Portugal dificilmente poderia imaginar um melhor início melhor de jogo no Aldo Cantoni, casa histórica do hóquei em patins na cidade de San Juan, na Argentina. Logo no primeiro minuto, Henrique Magalhães colocou a equipa das Quinas na frente.

Depois de 14 minutos a resistir a várias ofensivas das equipa da casa, em que Girão brilhou, o guarda-redes que há três anos, na final em Barcelona, foi a grande figura do título mundial, também diante da Argentina, ao não sofrer qualquer golo durante o encontro, prolongamento incluído, e ser batido apenas uma vez no desempate por penáltis, Portugal, num contra ataque, chegou ao segundo golo, novamente através de Henrique Magalhães.

No entanto, a dois minutos do fim do primeiro tempo, a seleção argentina fez explodir de alegria o Aldo Conti com um golo de Pablo Álvarez que reduziu o marcador para 2-1.

À boleia de 10 mil adeptos em festa, o segundo tempo arrancou com o golo do empate, com Carlos Nicolía a aproveitar um livre direto. A remontada estava apenas a sete minutos de distância, quando, novamente, Pablo Álvarez fez 0 3-2.

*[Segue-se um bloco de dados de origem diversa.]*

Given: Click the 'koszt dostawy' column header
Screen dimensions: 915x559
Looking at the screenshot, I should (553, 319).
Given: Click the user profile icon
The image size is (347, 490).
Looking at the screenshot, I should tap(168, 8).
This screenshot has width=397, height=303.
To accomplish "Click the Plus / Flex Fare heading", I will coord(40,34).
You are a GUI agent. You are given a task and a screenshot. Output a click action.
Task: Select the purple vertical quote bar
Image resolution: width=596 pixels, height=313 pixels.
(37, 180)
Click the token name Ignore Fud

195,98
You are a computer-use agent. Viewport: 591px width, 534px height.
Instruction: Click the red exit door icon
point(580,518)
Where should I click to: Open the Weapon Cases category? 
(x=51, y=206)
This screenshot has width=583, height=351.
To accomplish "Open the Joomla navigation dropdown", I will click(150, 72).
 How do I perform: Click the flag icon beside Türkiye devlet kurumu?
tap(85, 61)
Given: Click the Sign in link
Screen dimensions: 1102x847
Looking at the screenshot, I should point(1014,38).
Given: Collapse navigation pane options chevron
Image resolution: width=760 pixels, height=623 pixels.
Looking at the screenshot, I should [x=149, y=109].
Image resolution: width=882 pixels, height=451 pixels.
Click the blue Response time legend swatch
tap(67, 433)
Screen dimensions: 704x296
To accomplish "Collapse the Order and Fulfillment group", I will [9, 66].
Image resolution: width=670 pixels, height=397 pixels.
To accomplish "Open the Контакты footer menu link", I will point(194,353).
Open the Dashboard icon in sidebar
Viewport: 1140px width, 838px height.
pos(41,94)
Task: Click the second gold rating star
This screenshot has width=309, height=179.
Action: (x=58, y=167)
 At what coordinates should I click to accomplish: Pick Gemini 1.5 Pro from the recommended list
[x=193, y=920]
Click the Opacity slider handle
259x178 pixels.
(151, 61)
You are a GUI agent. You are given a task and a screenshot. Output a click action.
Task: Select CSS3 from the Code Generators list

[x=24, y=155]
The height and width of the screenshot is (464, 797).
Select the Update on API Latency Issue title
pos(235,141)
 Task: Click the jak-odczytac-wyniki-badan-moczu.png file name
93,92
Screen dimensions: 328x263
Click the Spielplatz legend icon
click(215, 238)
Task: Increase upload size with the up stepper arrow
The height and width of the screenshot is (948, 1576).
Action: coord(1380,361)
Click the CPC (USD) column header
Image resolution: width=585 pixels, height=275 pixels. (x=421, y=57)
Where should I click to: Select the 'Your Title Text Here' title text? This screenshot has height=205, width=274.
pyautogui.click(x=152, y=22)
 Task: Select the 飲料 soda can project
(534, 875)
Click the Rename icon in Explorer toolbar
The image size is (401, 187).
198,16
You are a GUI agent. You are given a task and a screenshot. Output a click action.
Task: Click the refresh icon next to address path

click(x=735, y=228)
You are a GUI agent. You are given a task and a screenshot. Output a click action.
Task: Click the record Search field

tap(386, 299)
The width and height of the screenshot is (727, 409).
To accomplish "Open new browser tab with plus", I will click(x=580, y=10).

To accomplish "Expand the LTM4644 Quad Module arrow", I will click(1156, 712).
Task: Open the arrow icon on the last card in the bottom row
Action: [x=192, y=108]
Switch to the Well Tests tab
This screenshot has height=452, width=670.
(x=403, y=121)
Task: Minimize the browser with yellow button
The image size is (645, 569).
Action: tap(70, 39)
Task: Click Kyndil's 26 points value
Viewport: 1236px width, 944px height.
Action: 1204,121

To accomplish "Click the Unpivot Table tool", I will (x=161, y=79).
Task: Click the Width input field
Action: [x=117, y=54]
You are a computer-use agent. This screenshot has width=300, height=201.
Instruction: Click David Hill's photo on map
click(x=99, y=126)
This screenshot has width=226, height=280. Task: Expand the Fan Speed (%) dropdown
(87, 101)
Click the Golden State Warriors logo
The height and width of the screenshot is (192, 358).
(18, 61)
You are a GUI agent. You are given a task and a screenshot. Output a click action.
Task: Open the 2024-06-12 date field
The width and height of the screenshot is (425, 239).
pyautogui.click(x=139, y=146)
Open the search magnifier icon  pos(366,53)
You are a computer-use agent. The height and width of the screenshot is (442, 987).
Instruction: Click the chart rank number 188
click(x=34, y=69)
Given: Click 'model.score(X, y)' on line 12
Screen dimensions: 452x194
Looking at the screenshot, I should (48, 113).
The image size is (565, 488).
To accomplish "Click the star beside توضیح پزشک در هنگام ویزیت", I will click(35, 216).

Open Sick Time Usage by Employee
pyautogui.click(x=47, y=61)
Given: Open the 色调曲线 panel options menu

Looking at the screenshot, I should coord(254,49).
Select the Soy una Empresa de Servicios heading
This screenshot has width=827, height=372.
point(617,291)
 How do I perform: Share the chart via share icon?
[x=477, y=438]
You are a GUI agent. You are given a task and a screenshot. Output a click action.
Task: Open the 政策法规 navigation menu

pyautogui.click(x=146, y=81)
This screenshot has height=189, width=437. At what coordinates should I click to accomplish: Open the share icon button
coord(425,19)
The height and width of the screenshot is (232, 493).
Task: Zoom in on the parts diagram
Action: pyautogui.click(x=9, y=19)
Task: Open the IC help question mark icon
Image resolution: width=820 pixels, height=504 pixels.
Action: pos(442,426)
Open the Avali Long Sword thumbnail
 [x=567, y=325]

Já a poucos segundos do fim a Argentina, em contra ataque, quando Portugal tentava uma jogada 5x4, fez o 4-2 e decidiu o encontro.

Com esta conquista, a Argentina soma o sexto Campeonato do Mundo da modalidade que lhe fugia desde 2015, e vinga-se de Portugal pela final perdida em 2019 (1-2 nos penáltis, após 0-0, em Barcelona), já Portugal continua com 16 títulos, a um da recordista Espanha.